2. Knowing that a certain piece of information is “secret” increases its percieved value. As we approach Christmas, consider that much of the excitement of a wrapped present is the initial discovery of what it contains. People are generally much more interested in speculating about what is contained in secret documents than they are interested in reading those documents when they become public. The feeling of “being in on a secret” creates a sense of power or insight, which encourages the retention of that belief.

A useful data point
I suspect conspiracy theories give a useful insight into gaps of understanding, and where areas of doubt intersect areas of intrigue. The topics that conspiracy theories center on require enough initial interest to attract attention in the first place, but also need to be sufficiently complex that there is room for compelling alternative conceptions.

How I would have liked to write this section
Ideally I would have picked a few of the most popular conspiracy theories (e.g. the moon landing was faked, something about aliens, something about the illuminati) and pointed out some of the flaws. Perhaps even constructing a conspiracy theory of my own as a demonstration of how if a conclusion is taken to be true, all evidence can be warped to meet that conclusion. This would lead nicely to a comparison with generally accepted methods of hypothesis testing. Unfortuantely I did not have time to do so.

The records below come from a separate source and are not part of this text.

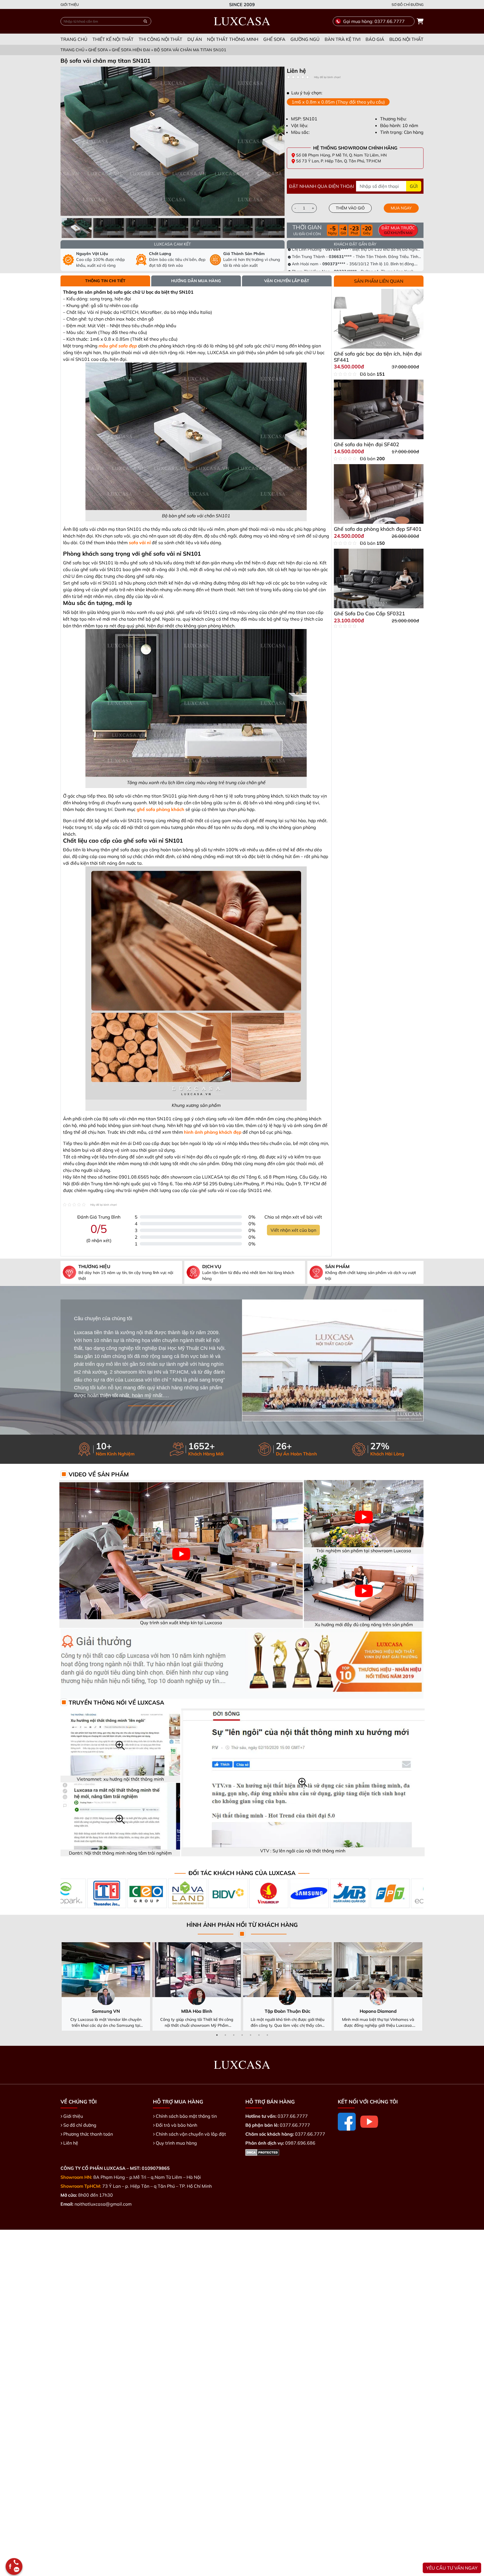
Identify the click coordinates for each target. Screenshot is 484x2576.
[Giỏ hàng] (420, 21)
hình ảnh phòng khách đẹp (212, 1132)
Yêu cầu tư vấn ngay (452, 2568)
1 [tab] (217, 2035)
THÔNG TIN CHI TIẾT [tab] (105, 280)
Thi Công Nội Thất (160, 39)
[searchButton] (145, 21)
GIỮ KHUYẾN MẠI (398, 230)
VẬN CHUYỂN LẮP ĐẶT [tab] (286, 280)
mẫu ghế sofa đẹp (118, 346)
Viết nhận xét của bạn (293, 1230)
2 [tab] (225, 2035)
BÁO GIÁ (375, 39)
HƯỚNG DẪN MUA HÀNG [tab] (196, 280)
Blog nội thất (406, 39)
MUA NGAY (401, 208)
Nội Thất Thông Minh (232, 39)
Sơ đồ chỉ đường (408, 4)
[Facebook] (347, 2122)
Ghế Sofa (274, 39)
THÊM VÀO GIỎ (350, 208)
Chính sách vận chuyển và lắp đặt (191, 2134)
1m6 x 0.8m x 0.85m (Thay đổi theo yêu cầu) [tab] (338, 102)
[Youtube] (369, 2122)
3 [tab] (233, 2035)
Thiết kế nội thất (113, 39)
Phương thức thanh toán (88, 2134)
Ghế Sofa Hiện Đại (131, 49)
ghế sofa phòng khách (160, 809)
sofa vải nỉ (140, 542)
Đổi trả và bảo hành (176, 2125)
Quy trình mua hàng (176, 2143)
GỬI (414, 186)
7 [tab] (267, 2035)
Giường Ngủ (305, 39)
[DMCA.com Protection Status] (262, 2152)
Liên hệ (70, 2143)
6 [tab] (259, 2035)
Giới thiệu (70, 4)
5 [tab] (250, 2035)
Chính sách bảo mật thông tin (186, 2116)
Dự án (194, 39)
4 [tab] (242, 2035)
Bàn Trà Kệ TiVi (342, 39)
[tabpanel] (355, 71)
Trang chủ (74, 39)
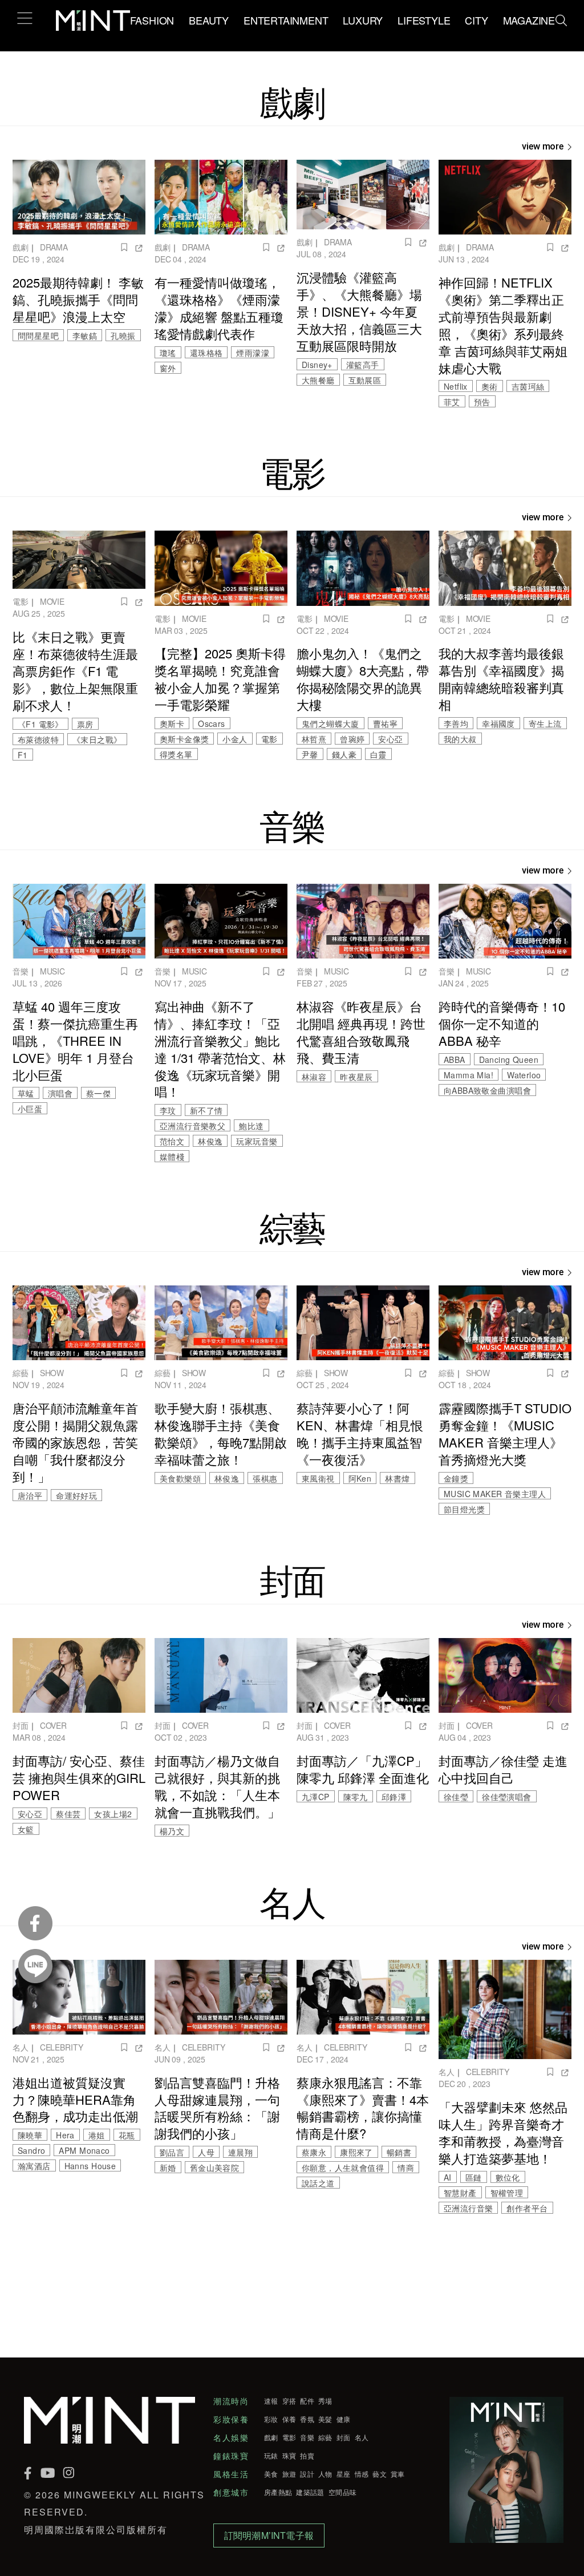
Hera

Fitness things I discovered this week

  1. There are some well documented exercises to help with achilles tendinopathy.
  2. Erg (i.e. indoor rowing machine) is short for “ergometer” from Greek words for “work” and “measure”. I had assumed it was some sort of acronym.
  3. The near ubiquitous Concept 2 erg has an online logbook and corresponding smartphone app that allows you to collect data from erg workouts.